About Catalog Semantic Encoder (CSE)

This is for:

System Administrator
Important

Contact your Coveo representative to enable Catalog Semantic Encoder (CSE) in your Coveo organization.

Coveo Machine Learning Catalog Semantic Encoder (CSE) enhances product discovery by interpreting the meaning behind user queries. When integrated within a Coveo-powered commerce search interface, CSE leverages vector search and natural language processing (NLP) to retrieve products based on semantic similarity to queries, significantly extending beyond traditional keyword-based search.

In digital commerce environments, product descriptions and attributes often differ from the language shoppers use in queries. CSE bridges this gap by aligning customer queries more closely with the content included in your catalog data.

By using CSE in a Coveo-powered commerce search interface, you:

  • Enhance relevance: Improve the quality of search results by interpreting the intent behind user queries, complementing exact keyword matches.

  • Handle complex queries: Manage verbose, vague, or conversational queries more effectively by understanding the query’s underlying meaning.

  • Reduce manual tuning efforts: Automatically identify relationships between products and queries, minimizing the need for manual synonyms or boosting rules.

Prerequisites

Before contacting your Coveo representative to enable CSE in your Coveo organization, make sure that you:

How CSE works

CSE uses multilingual semantic encoders to create a vector representation of the textual information found in your catalog data and places products into a high-dimensional vector space. At query time, CSE converts the query into a vector in the same high-dimensional space as the product vectors. It then computes the similarity between the query vector and the product vectors to retrieve the most relevant products.

Here’s how the process works:

  1. When the model is trained, it uses the information contained in your catalog data to place the products into a high-dimensional vector space where similar products are close together, and dissimilar products are far apart.

  2. When a user enters a query, CSE encodes the query into a vector in the same high-dimensional space as the product vectors. This encoding captures the semantic meaning of the query.

  3. The CSE model then computes the similarity between the query vector and the product vectors to retrieve the products that are closest to the query in the vector space. This allows CSE to retrieve products that are semantically similar to the query, even if the query doesn’t contain the exact words used in the product data.

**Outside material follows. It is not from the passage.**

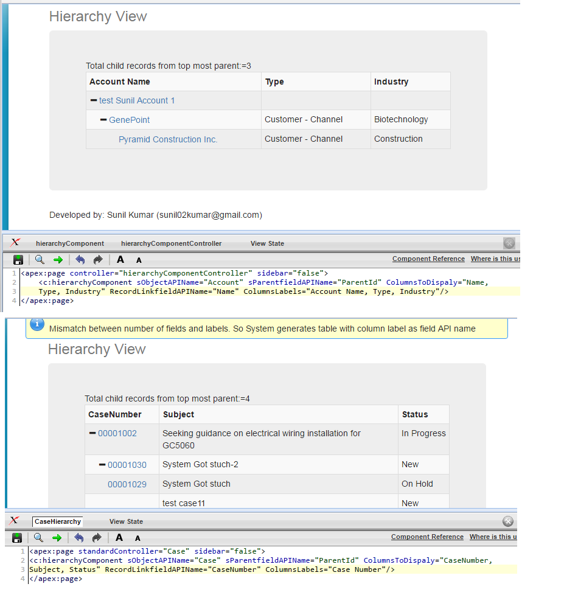The image size is (564, 609).
Task: Click line 3 of the CaseHierarchy code editor
Action: point(183,569)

  4. Finally, CSE works with Coveo ranking algorithms to optimize the ranking of the results based on both semantic and keyword relevance. Note that CSE is designed to work seamlessly with Coveo AI ranking models, such as Automatic Relevance Tuning (ART) and Intent-Aware Product Ranking (IAPR).

Important

While CSE significantly enhances search capabilities through semantic understanding, optimal results are achieved when used alongside other Coveo AI and search features. Semantic matching alone may not always capture the full context of a query, and thus benefits from complementary keyword-based search capabilities.

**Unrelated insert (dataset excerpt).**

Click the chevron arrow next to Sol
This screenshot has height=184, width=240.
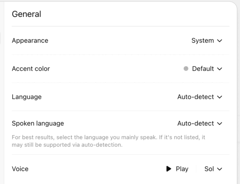pos(220,169)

For example, semantic matching can be less precise with very technical and specialized terminology because such terms may lack sufficient representation in general semantic training data. Short or ambiguous queries might also have limited semantic context, necessitating additional keyword-based support or tuning for accurate results.

How CSE processes queries

CSE uses a semantic query, which is a clean version of the user’s search query that represents the core meaning or intent. The semantic query sits between the user’s raw input (the original query) and the fully processed query sent to the index (index query).

The semantic query is extracted from the basic query expression and includes only keywords and phrases. It excludes elements that don’t contribute to the core meaning, such as:

  • Query syntax operators (such as AND, OR, and NOT)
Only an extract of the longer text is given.